また、宮台真司氏は「KY」が突きつける日本的課題で、
現在の日本を覆っているのは一昔前の「空気」ではなく、共通前提の崩壊による
「空気に支配される」のを超えた「同調への強迫的命令」
と説いている。「脅迫的命令」ではなく、自分で勝手に自分に「空気嫁」を命令をしてしまうという強迫観念だろう。そして、
そこでは「空気を読めない奴」の意味が、世代間で名指す「ワケの分からない奴」から世代内で名指す「ノリに乗れない奴」に変わりました。「ワケの分からない奴」は異なるトライブ(種族)に分類されるだけですが、「ノリに乗れない奴」はイジメの対象になります。
という。
共通前提が崩壊してなお起きる擬似的な同じさという「空気」を、もはや部族社会と言うには無理があるように見える。それは偽装部族内での排除の論理と読める。
しかし、そうは言っても、実際のメジャーな「空気」は、実名によって「世間」を支配している要素が強い。どう考えてもメジャーな「空気」を作るのは実名法人マスメディアだし、作り出す「空気」は宮台氏風の「古い空気」だろう。それは「実名の予定調和な世間」が実体に近いように思える。実は「実名」とはほとんど「マスメディアで流通する意見」に近くなっていることが分かる。
匿名が何かを言って「空気」をつくるとしたら、それは以前の「空気」ではなく、宮台氏の言う「乗れるか、乗れないか」的「擬似空気」であり、この新旧の「空気」が入り乱れていて収拾がつかないのが今の日本を覆う「空気」の実体なのではないか。

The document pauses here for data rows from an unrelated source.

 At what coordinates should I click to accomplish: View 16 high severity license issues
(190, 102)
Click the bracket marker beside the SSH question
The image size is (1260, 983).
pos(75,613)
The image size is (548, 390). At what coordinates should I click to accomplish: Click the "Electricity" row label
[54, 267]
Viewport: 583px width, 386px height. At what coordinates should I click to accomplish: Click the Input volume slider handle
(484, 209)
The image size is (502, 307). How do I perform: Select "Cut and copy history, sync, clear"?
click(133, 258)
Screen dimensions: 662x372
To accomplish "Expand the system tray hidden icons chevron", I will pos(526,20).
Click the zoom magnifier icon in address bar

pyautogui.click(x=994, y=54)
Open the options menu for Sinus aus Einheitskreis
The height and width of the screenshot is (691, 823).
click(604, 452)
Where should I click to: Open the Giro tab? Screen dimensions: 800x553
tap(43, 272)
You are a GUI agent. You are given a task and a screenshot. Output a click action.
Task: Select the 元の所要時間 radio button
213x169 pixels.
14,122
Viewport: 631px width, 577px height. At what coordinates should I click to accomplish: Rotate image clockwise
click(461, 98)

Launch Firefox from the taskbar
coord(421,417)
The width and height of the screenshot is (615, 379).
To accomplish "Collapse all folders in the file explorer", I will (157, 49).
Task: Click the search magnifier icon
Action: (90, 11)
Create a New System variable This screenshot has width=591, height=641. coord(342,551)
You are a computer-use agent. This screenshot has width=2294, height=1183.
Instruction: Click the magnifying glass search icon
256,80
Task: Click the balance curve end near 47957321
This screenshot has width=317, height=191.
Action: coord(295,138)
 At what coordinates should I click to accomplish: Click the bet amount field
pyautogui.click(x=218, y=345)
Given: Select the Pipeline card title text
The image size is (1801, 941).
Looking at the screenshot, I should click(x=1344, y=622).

そう考えると、
池田信夫blogコメント欄の、
Unknown (Unknown) 2008-05-02 12:37:58
新しい脳は空気の惰性に巻き込まれて判断力を失っている様に思える、古い脳は恐れているのではなく判断力を失ったことの危険性に気づいているのだ。

に妙な説得力を感じる。もう信頼できる実名部族社会もなく、かといて信頼できる実名マスメディアも幻想だと分かり、その結果、匿名が身分を隠すためというよりも、底が抜けた脱社会的存在(これも宮台氏風用語で映画「ノーカントリー」「接吻」で表現されているという。)化した形で溢れている――そんな感じがする。